== To be done ==
Which lines of the data below contain the word "Select"? Return each of them in full.

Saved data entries
[Begin]

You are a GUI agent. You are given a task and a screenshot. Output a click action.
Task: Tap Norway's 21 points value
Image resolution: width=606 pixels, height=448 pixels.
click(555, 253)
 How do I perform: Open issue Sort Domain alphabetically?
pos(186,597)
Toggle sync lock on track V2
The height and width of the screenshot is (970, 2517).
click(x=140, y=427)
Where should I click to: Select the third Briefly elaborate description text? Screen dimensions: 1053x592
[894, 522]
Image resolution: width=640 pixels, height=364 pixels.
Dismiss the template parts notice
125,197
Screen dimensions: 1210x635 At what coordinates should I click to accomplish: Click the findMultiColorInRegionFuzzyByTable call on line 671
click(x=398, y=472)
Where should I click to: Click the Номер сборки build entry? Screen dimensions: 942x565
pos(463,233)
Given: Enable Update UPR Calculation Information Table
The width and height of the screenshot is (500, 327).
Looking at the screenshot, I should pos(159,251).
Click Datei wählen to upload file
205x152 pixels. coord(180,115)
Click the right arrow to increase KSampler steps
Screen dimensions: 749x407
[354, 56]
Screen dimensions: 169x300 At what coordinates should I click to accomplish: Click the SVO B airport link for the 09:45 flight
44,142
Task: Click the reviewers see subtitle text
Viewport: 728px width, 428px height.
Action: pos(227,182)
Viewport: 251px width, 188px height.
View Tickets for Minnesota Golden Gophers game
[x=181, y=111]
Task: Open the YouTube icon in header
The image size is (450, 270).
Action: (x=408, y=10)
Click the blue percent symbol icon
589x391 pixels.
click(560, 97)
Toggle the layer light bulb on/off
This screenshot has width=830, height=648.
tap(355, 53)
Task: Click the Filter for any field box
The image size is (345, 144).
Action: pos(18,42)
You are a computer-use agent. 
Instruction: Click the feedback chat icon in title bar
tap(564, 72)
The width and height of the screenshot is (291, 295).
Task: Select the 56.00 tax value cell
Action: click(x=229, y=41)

[End]

== Expected answer ==
Where should I click to: Select the third Briefly elaborate description text? Screen dimensions: 1053x592
Task: Select the 56.00 tax value cell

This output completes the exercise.